"Salarios y funcionarios", por Carlos Adrianzén
"Salarios y funcionarios", por Carlos Adrianzén
Carlos Adrianzén

CARLOS ADRIANZÉN

Decano de la Facultad de Economía de la UPC

El tema de los salarios de los funcionarios públicos en nuestro país es uno particularmente relevante y espinoso. Es relevante por una poderosa razón: aunque no resulte popular reconocerlo, no importa tanto a quién elegimos, sino más bien quiénes lo rodean. Por ejemplo, si elegimos a un personaje de primera y lo rodeamos de colaboradores de segunda (por trayectoria o calificación)... tendremos un gobernante de quinta. Si, en cambio, elegimos a alguien empático, pero de segunda (por trayectoria o calificación), y lo rodeamos de colaboradores de primera, entonces tendremos un gobernante de primera. 

Nuestra accidentada historia política y económica contrasta implacablemente esta observación. Aunque es cierto que no pocas veces hemos elegido o tolerado personajes de quinta, estos han estado repotenciados –en su ineptitud y corrupción– por colaboradores de quinta. De hecho, el marcado retroceso económico e institucional registrado entre los sesenta y ochenta refleja gobiernos donde la lucidez cedió a la obediencia frente a una clase política repleta de ideas fracasadas. 

Frases en boga por aquellos años –como la que sostenía que los colaboradores o asesores se compran en cada esquina– denotan una chatura sugestiva. Reflexionemos: el personal honesto y capacitado es usualmente escaso. Léase: no es barato. En cambio, personajes con una trayectoria sinuosa y calificaciones poco apetecidas resultan tan abundantes como optimistas y zalameros, al menos frente a quien detenta el poder de turno.

Esta realidad hace también que el tema goce de una discusión espinosa. Que combine –en forma acomodaticia y no siempre muy clara– planos económicos, administrativos e ideológicos. Reenfoquemos: bajo una perspectiva transparente, las remuneraciones a un servidor público deberían reflejar el costo de oportunidad de su tiempo. Es decir, su productividad (registrada en su historia salarial), sus calificaciones y las complicaciones del puesto. No deberían existir calificaciones al puesto o tablas homologadas de salarios (que premian a los menos calificados y capaces y deterioran la calidad de las planillas).
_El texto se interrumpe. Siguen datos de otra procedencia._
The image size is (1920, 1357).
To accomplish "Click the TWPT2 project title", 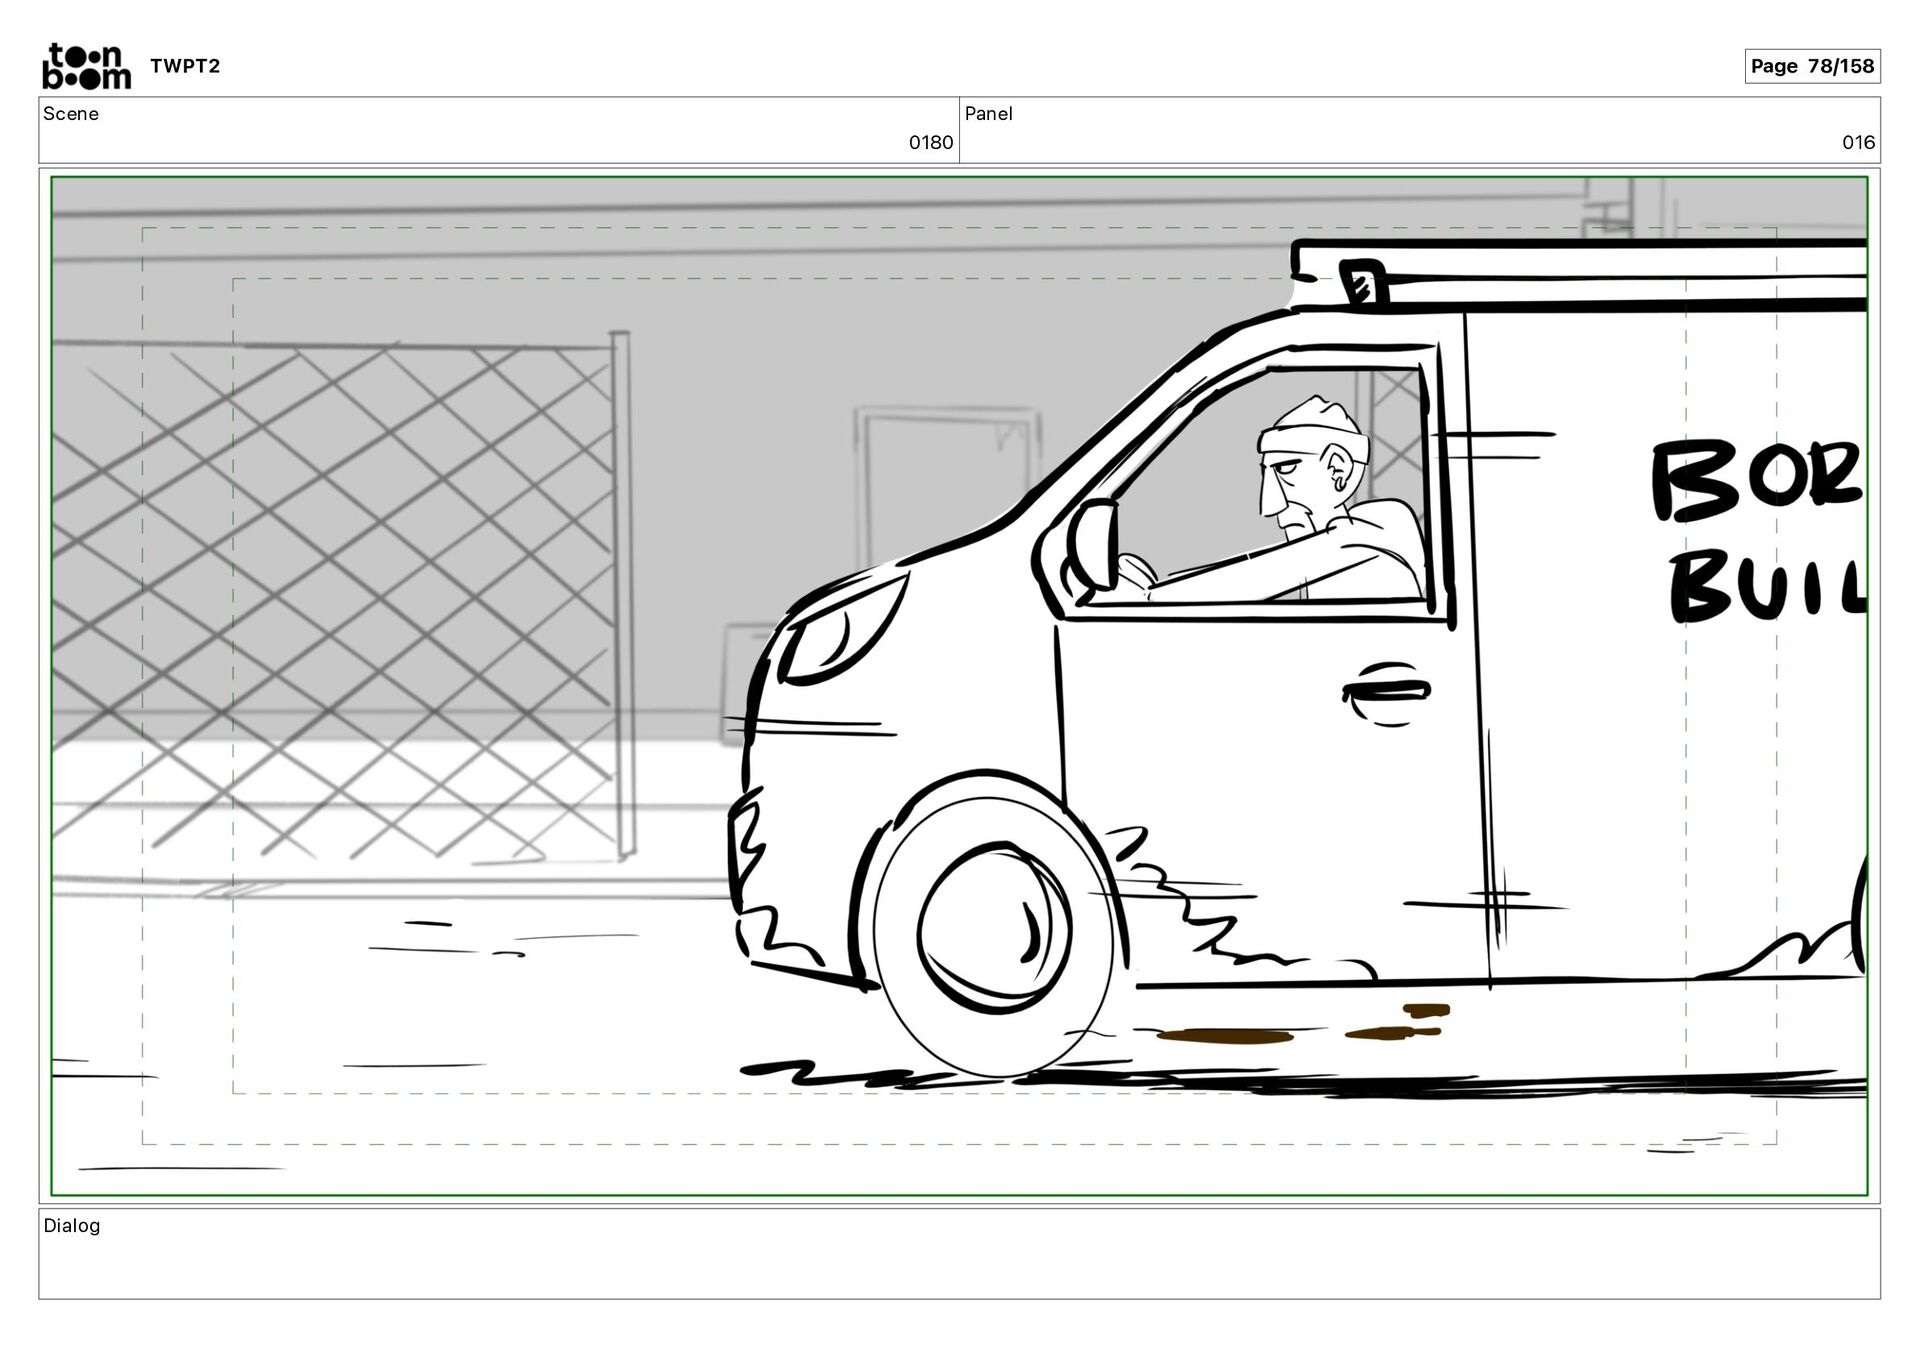I will (185, 66).

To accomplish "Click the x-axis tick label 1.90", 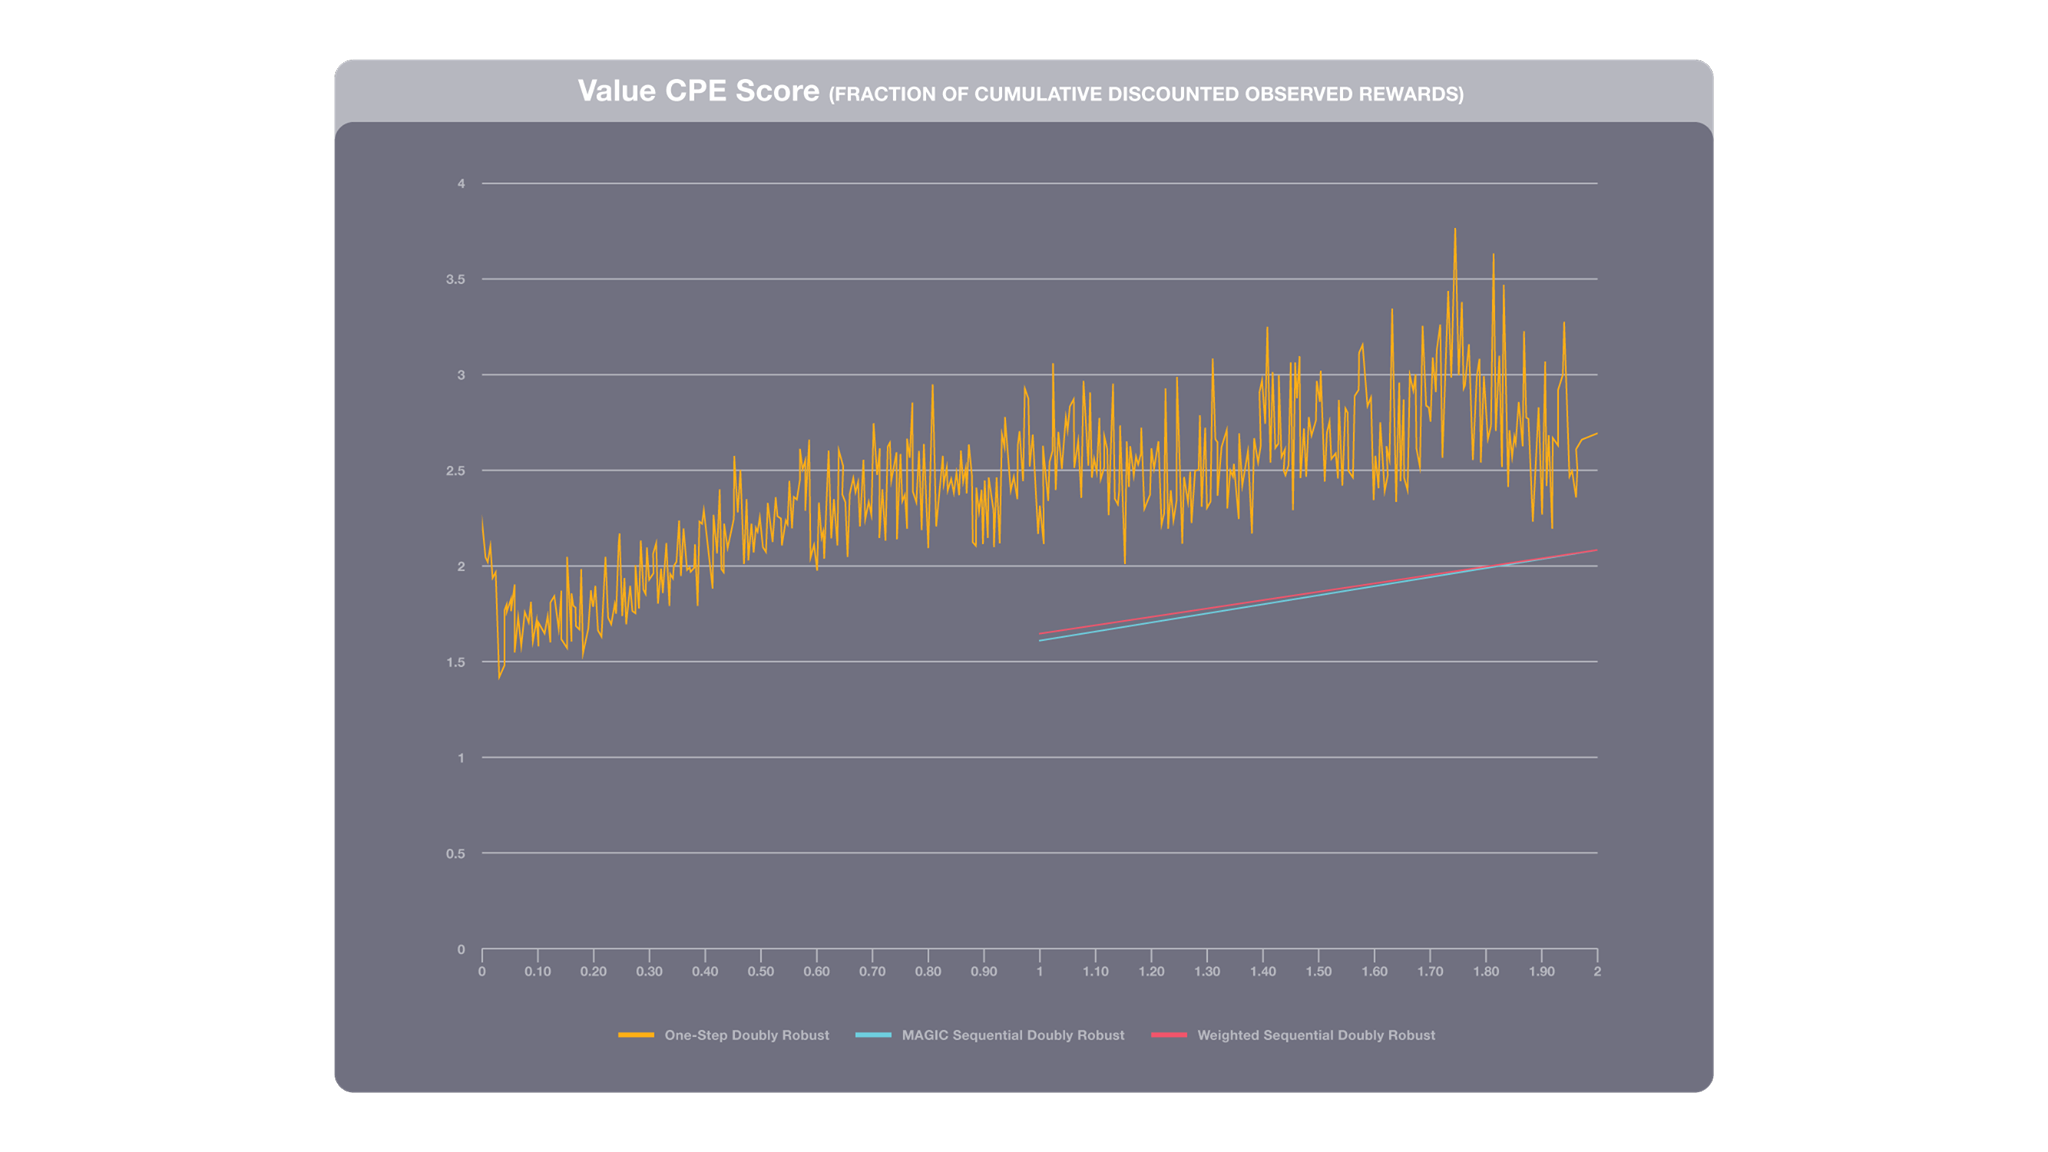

Pero existen otras perspectivas. Está, por ejemplo, la visión idealizada del empleado estatal: el burócrata casi divino. Ese que declara que su puesto es una suerte de apostolado estratégico. Apostolado porque vocifera que no le interesa ni el dinero ni el sueldo (tal vez debido a su escasa productividad privada) y estratégico porque de ser un puesto de valor táctico, él se aseguraría una estabilidad laboral absoluta. 

Sin embargo, no existe nada parecido a esto. Nadie debe entrar al servicio público para enriquecerse a como dé lugar –ganar más que su costo de oportunidad– ni para empobrecerse ni menos para atornillarse. Esto, a menos que el monto del sueldo no le quitase el sueño, pero otros ingresos monetarios no salariales sí le interesasen.

Recientemente el gobierno de Ollanta Humala ha planteado una nueva escala salarial para altos funcionarios. Solo infla las homologaciones existentes. Se declara que lo que se busca es atraer servidores capaces y honestos (que no estarían ingresando a los sueldos actuales). No se reconoce que posiblemente –con los bajos salarios actuales– la planilla esté ya colmada de individuos de coste de oportunidad menor. Individuos que estarán encantados de recibir más plata por el mismo trabajo. Por esto, urge quebrar homologaciones y remunerar según las respectivas historias salariales y calificaciones individuales, así como a las contraindicaciones del puesto.